The 1865 case of the defaulting bank accountant, part 7

In last week’s Chronicle, Dr. Trimble and two of George Cruickshank’s "keepers," a neighbour and a friend, testified as to his mental state while he awaited trial on a charge of having stolen $5,000 in gold coin from his employer, the Bank of British Columbia.

This is 1865, we must remember, when a defence of insanity at the time he allegedly took the gold and/or later when he confessed, was, in effect, breaking new legal ground. D.B. Ring is his counsel and Att.-Gen. George Cary is prosecutor.

Today, it’s Cary’s turn to question Walter Edwards who’d just testified that Cruickshank, whom he’d known for three years as a loving and affectionate husband and father, had confessed to forgery and murder, removed all his clothes at one point, and threatened his wife and servant with a chair. His mental state had become so bad, in fact, that Mrs. Cruickshank had been urged to leave the house.

Cary confined his examination to establishing that Cruickshank had never discussed the bank affair with Edwards. Then Dr. Davie stated that he’d attended to Cruickshank once at the request of Dr. Trimble; the accountant, he said, was "suffering from hallucinations, misconceptions [and] self-accusations" but hadn’t mentioned the bank embezzlement specifically.

Cary: "His mind and brain were effected [sic] by his illness; a person so suffering cannot be depended upon. If the statements made by the patient were proved by subsequent evidence, I would not call them hallucinations."

Mrs. King, the Cruickshanks’ servant, then testified that her employer had accused her of having tried to poison him, "of wanting to roast his wife alive, and that I was constantly tipsy. He frequently got up at night and went into the other room. He accused himself of murder and forgery and all kinds of things. He appeared to hate his wife and often shook his fist at her. He was not very violent. One day, [he] waved a box of lit fuses over his head. He was very ill when I left on March 16th."

Cary established that the fuses incident occurred a fortnight before she quit.

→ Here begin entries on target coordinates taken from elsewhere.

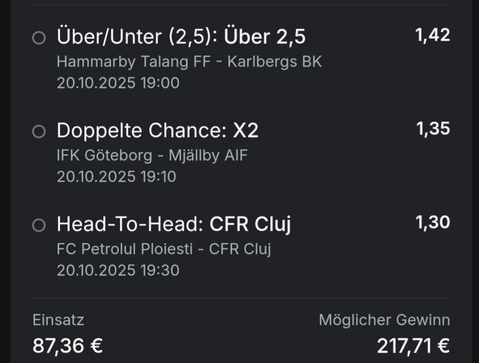Tap the 20.10.2025 19:00 kickoff time

pos(118,83)
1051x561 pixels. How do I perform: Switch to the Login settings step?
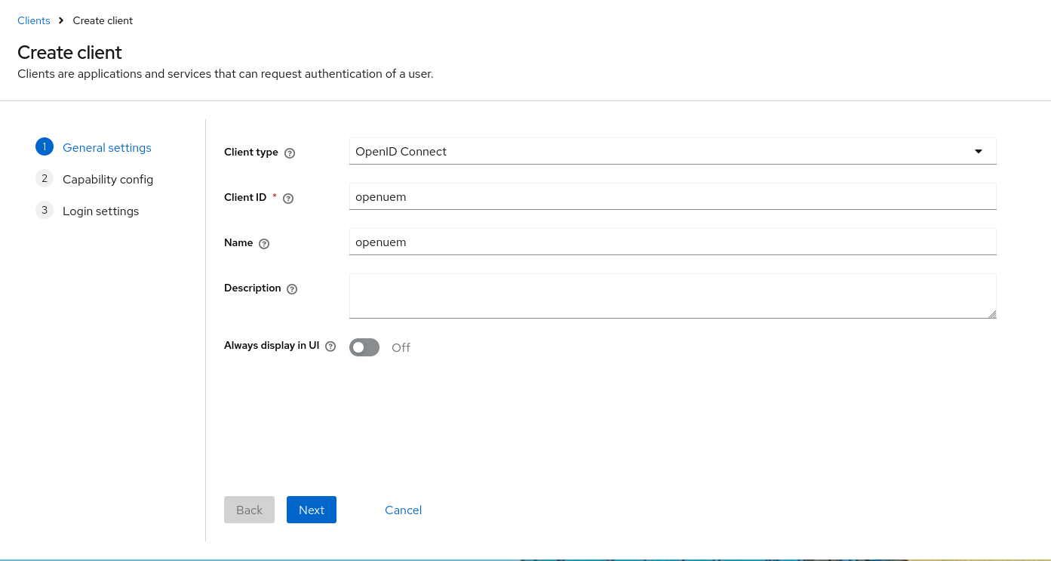100,211
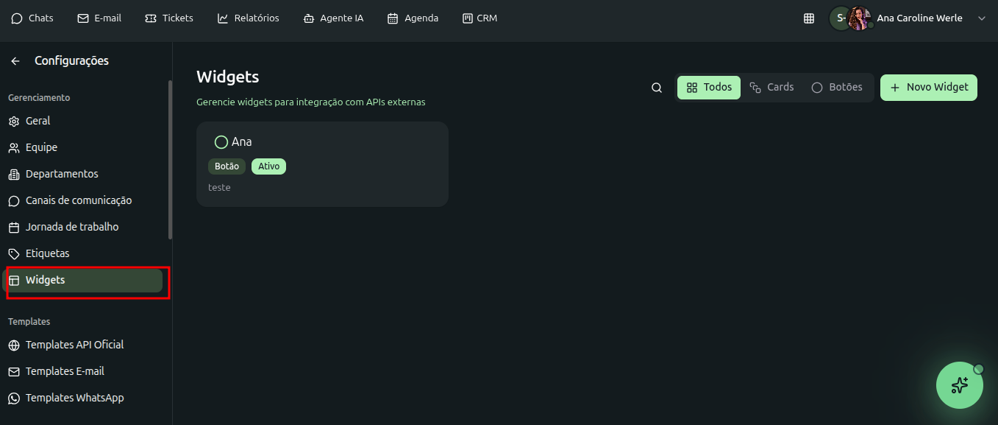Open Ana Caroline Werle account menu

(919, 18)
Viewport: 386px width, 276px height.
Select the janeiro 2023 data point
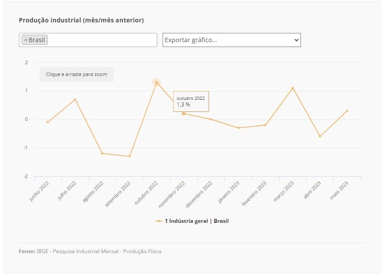[x=238, y=128]
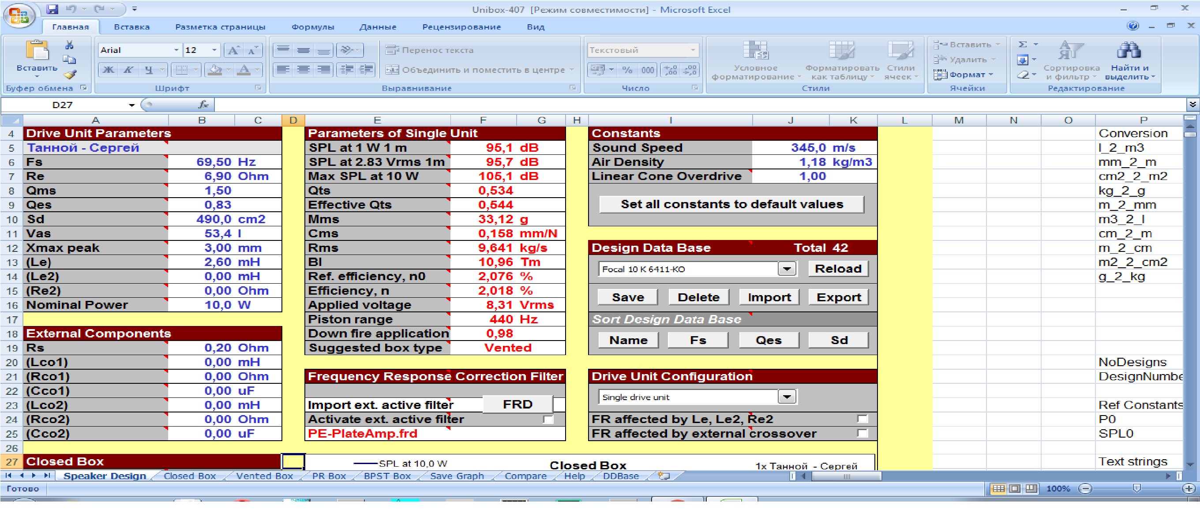Click the Find and Select binoculars icon
The width and height of the screenshot is (1200, 517).
[1129, 50]
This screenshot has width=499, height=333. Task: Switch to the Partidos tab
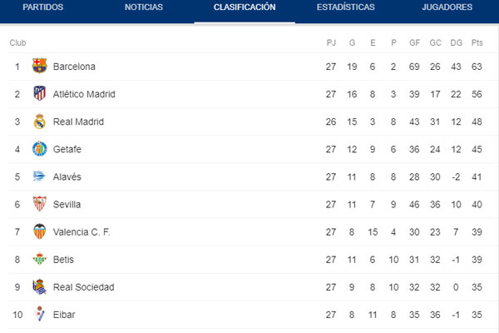coord(42,7)
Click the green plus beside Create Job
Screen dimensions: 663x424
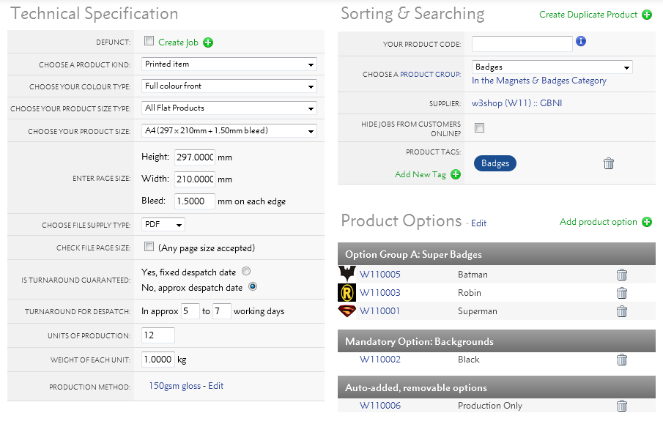point(208,42)
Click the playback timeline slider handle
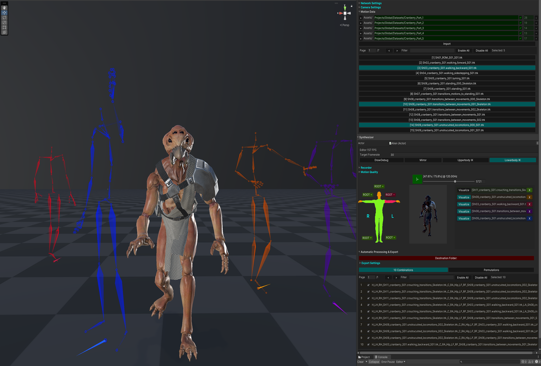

Dr. Powell had also attended Cruickshank in consultation with Dr. Trimble, a week after the preliminary hearing. "I have heard Dr. Trimble’s evidence and quite agree with it." In answer to Cary: "Mr. Cruickshank might recover his mind in three days;" he’d heard of other such cases.

Dr. Helmcken had found Cruickshank "labouring from congestion of the brain" and he concurred with the medical evidence presented in court. He believed Cruickshank to be "more or less insane".

This concluded the defence. Cary proposed to call contradictory medical testimony. Ring: "Pray don’t let indiscretion overrule your judgement." Cary: "Oh, but I will, though. I will prove it to be incorrect."

Apothecary David Lang: "I frequently had interviews with Dr. Trimble after the first illness of Mr. Cruickshank; he told me what was the matter with Mr.

Cruickshank." When Ring interjected, Cary said he wanted to explore "a point upon which Dr. Trimble was unable to speak positively, and to explain a fact that he could not remember". When Chief Justice Cameron ruled this to be immaterial, Cary tacked by having Lang describe his own dealings with Cruickshank. At least once, "He was in a state of complete composure, not in any way excited. I had several interviews with him. The first time I saw him was on the morning after his illness at the Colonial Hotel [the first reference to this-TW]; he was then composed. I conversed with him but not on the subject of his confession. He spoke very earnestly and naturally on matters of business. He said these things [sic] were pressing strongly on his mind… He spoke to me several times afterwards on business matters. I saw him nearly every day, sometimes oftener," once at Cruickshank’s home; he was composed and they’d discussed the bank affair.

This brought an objection from Mr. Ring "to this question at the present stage" and Justice Cameron concurred.

Cary: "What was your opinion of Mr. Cruickshank’s state of mind?" Lang: "My opinion was that Mr. Cruickshank was labouring under some kind of depression, but his conversation was rational."